Texte:
§ §

CHAPITRE II
Religion et Histoire
Les emblèmes
La symbolique animale que ces documents associent aux étapes successives de la conquête témoigne d'une intégration immédiate du Mythe à l'Histoire. On a déduit une origine totémique de religion de l'existence dès l'époque prédynastique de ces emblèmes qui se perpétuent tout au long de la civilisation pour représenter les provinces composant le pays (Moret : 1923). Leur caractère symbolique est manifeste : un oryx sur un pavois, par exemple, représente la région de Béni Hassan, un lièvre la province voisine d'Achmounein, un dauphin celle de Mendès, etc. Il est tentant de voir là le résultat de la fédération d'un ensemble géographique ou tribal, réalisé autour d'une divinité dont l'emblème reproduit le symbole (flèches et bouclier de la déesse Neïth pour Saïs, sceptre-ouas pour Thèbes, reliquaire du chef d'Osiris pour Abydos), ou matérialisé par une structure politique (« Muraille Blanche » figurant l'enceinte de Memphis, ou « Terre de l'Arc » désignant la marche de Basse Nubie, ajoutée par voie de conquête au pays).
On a ainsi supposé que chacune de ces enseignes représentait la première étape de la constitution politique du pays : le groupe humain de base, quel qu'il ait été, s'identifie à son totem qui représentait la puissance divine dominant localement. Cette phase constitutive suppose une cosmologie qui rende un compte satisfaisant de la hiérarchie des puissances constatée de façon empirique. En d'autres termes, une fédération divine locale a dû se former autour d'un démiurge, qu'on retrouve dans des « familles » divines honorées dans chaque capitale de province. Le lieu de la fédération se constitue ainsi autour d'un espace sacré marqué par le temenos divin, auquel se superpose celui du pouvoir dont il est le fondement : la Muraille Blanche ou le Reliquaire d'Osiris.
La géographie religieuse a fixé ces canons en délimitant avec précision leur place dans l'ensemble dont ils sont devenus les parties et en leur reconnaissant localement une place décalquée sur le système universel dans lequel ils s'intègrent : chaque dieu se voit attribuer, à la tête de sa propre famille, le rôle que le créateur universel joue à celle du panthéon. D'où une grande similitude dans l'organisation matérielle du culte et de ses lieux, quelle que soit la divinité.
L'explication totémique de la religion n'est pas pleinement satisfaisante, d'abord parce que le système égyptien ne regroupe pas tous les éléments du totémisme. Elle cadre mal également avec l'anthropomorphisation et le passage à l'abstraction des cosmologies de l'époque historique ou le délicat problème de l'hypostase, qui est au cœur du système théocratique (Assmann : 1984). Cela n'empêche pas certains points de convergence avec des conceptions totémiques, essentiellement africaines, sans que l'on puisse parler pour autant d'emprunts structurels à ces systèmes.

§ §

Données disponibles:
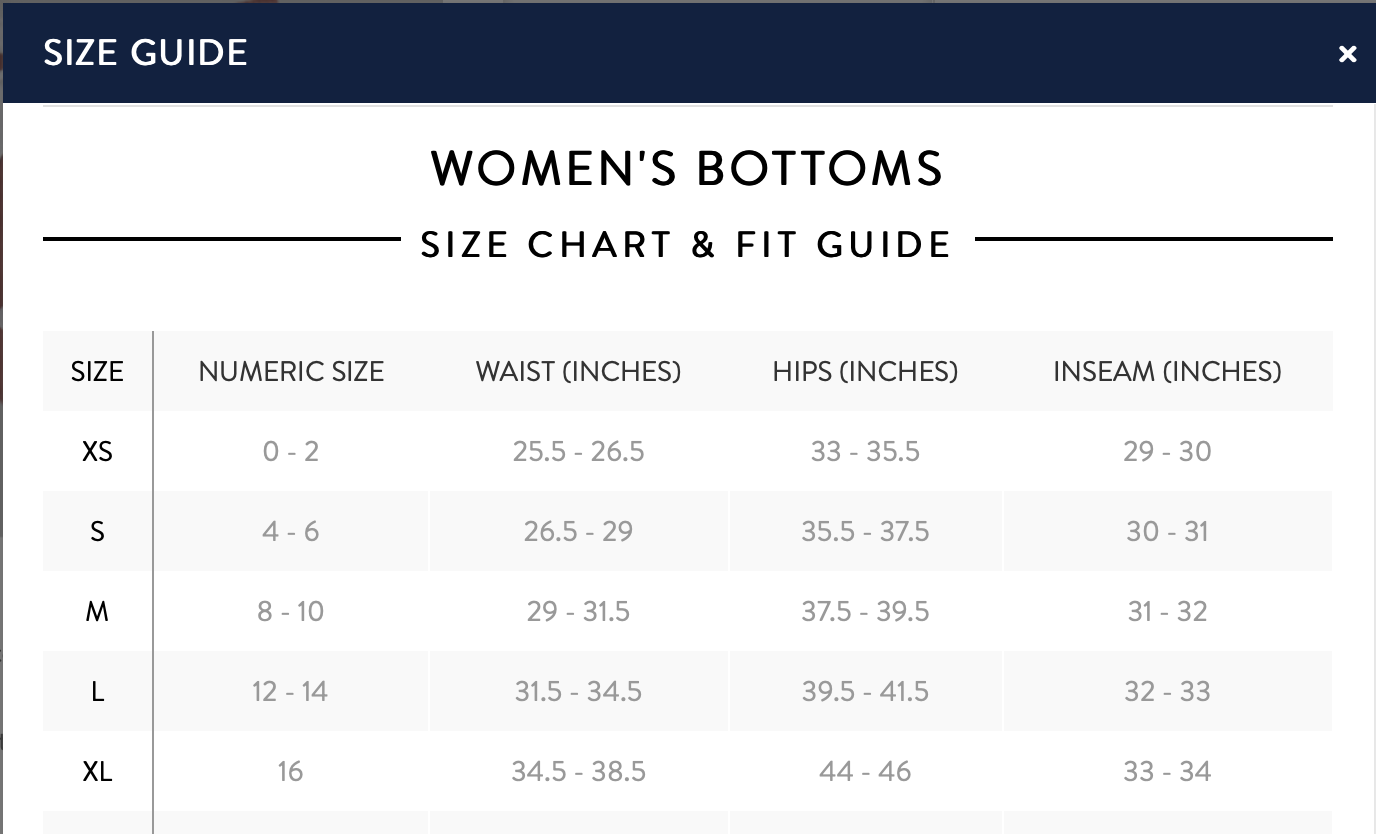The image size is (1376, 834).
Task: Click the 32 - 33 inseam cell
Action: 1167,692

§ §

Tâches à réaliser:
**1.** Dans le texte sur les emblèmes, quel animal représente la province d'Achmounein ?
**2.** Recopiez fidèlement le passage du texte sur les emblèmes qui commence à « On a ainsi supposé » et se termine à « le Reliquaire d'Osiris. ».
La liste n'intervient pas dans ce travail.

Réponses détaillées:
**1.** Un lièvre.

**2.**
On a ainsi supposé que chacune de ces enseignes représentait la première étape de la constitution politique du pays : le groupe humain de base, quel qu'il ait été, s'identifie à son totem qui représentait la puissance divine dominant localement. Cette phase constitutive suppose une cosmologie qui rende un compte satisfaisant de la hiérarchie des puissances constatée de façon empirique. En d'autres termes, une fédération divine locale a dû se former autour d'un démiurge, qu'on retrouve dans des « familles » divines honorées dans chaque capitale de province. Le lieu de la fédération se constitue ainsi autour d'un espace sacré marqué par le temenos divin, auquel se superpose celui du pouvoir dont il est le fondement : la Muraille Blanche ou le Reliquaire d'Osiris.